Let's unwrap the definitions to see how simple this is. Recall that a random variable $X$ is a real-valued function defined on the "sample space" $\Omega$ (the set of outcomes being studied via probability).

  1. A random variable $X$ is studied by means of the probabilities that its value lies within various intervals of real numbers (or, more generally, sets constructed in simple ways out of intervals: these are the Borel measurable sets of real numbers).

  2. Corresponding to any Borel measurable set $I$ is the event $X^{*}(I)$ consisting of all outcomes $\omega$ for which $X(\omega)$ lies in $I$.

  3. The sigma-algebra generated by $X$ is determined by the collection of all such events.
•••••
Exercise tasks ->
• a. Summarize the passage on the sigma-algebra generated by a random variable in two sentences.
• b. In the passage on the sigma-algebra generated by a random variable, which outcomes make up the event $X^{*}(I)$?
• c. Please continue the passage on the sigma-algebra generated by a random variable, starting after its third numbered point.

Supplied data ->
•••••
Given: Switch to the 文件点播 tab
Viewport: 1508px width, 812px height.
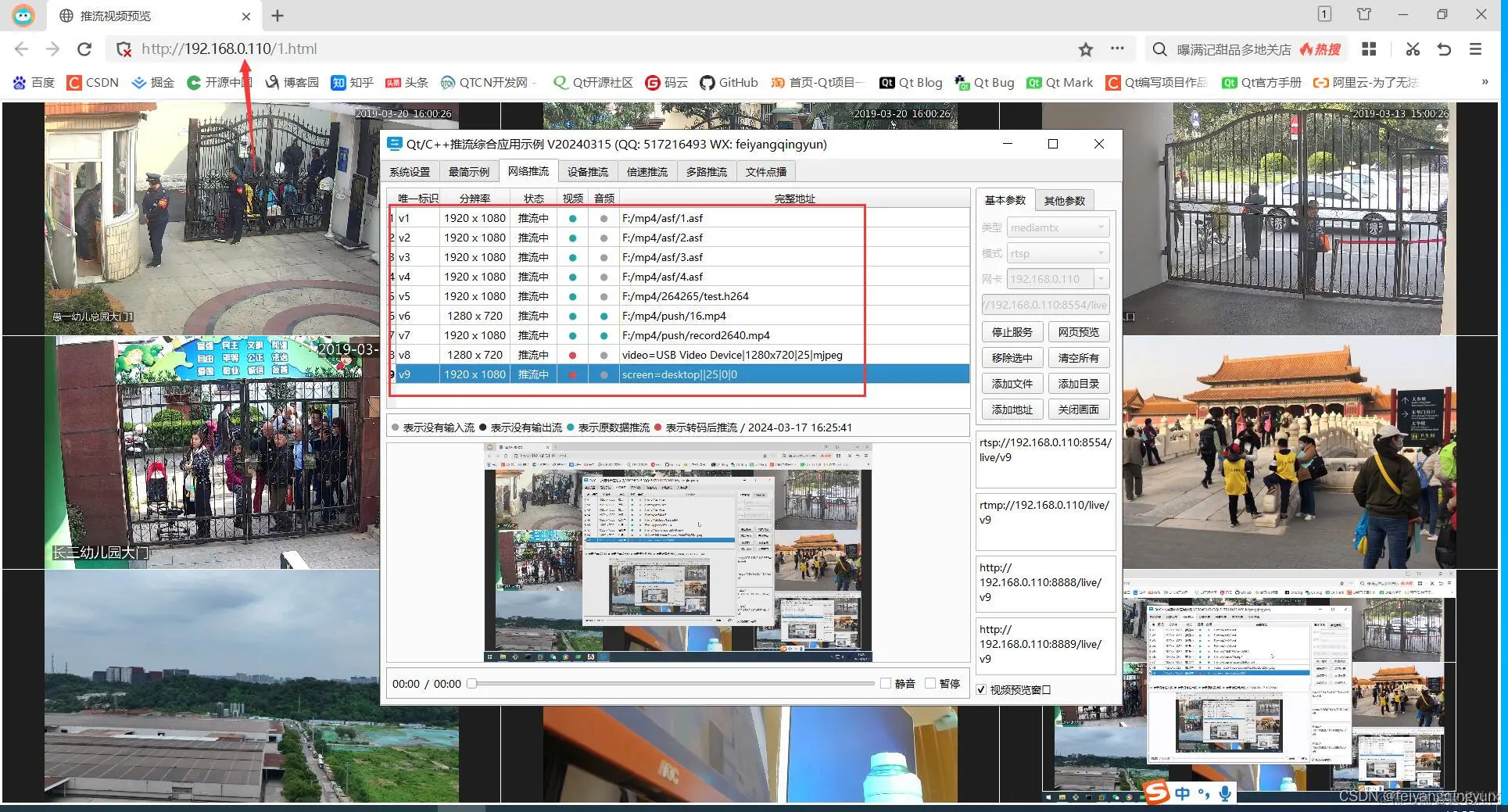Looking at the screenshot, I should tap(765, 171).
•••••
Per-task answers ->
• a. A random variable $X$ is a real-valued function on the sample space $\Omega$, studied through the probabilities that its value lies in intervals or, more generally, in Borel measurable sets of real numbers. Each such set $I$ corresponds to the event $X^{*}(I)$ of all outcomes $\omega$ with $X(\omega)$ in $I$, and the collection of all these events determines the sigma-algebra generated by $X$.

• b. All outcomes $\omega$ for which $X(\omega)$ lies in $I$.

• c.
  4. The naive definition says two random variables $X$ and $Y$ are independent "when their probabilities multiply." That is, when $I$ is one Borel measurable set and $J$ is another, then

    $\Pr(X(\omega)\in I\text{ and }Y(\omega)\in J) = \Pr(X(\omega)\in I)\Pr(Y(\omega)\in J).$

  5. But in the language of events (and sigma algebras) that's the same as

    $\Pr(\omega \in X^{*}(I)\text{ and }\omega \in Y^{*}(J)) = \Pr(\omega\in X^{*}(I))\Pr(\omega\in Y^{*}(J)).$

Consider now two functions $f, g:\mathbb{R}\to\mathbb{R}$ and suppose that $f \circ X$ and $g\circ Y$ are random variables. (The circle is functional composition: $(f\circ X)(\omega) = f(X(\omega))$. This is what it means for $f$ to be a "function of a random variable".) Notice--this is just elementary set theory--that

$$(f\circ X)^{*}(I) = X^{*}(f^{*}(I)).$$

In other words, every event generated by $f\circ X$ (which is on the left) is automatically an event generated by $X$ (as exhibited by the form of the right hand side). Therefore (5) automatically holds for $f\circ X$ and $g\circ Y$: there's nothing to check!


NB You may replace "real-valued" everywhere by "with values in $\mathbb{R}^d$" without needing to change anything else in any material way. This covers the case of vector-valued random variables.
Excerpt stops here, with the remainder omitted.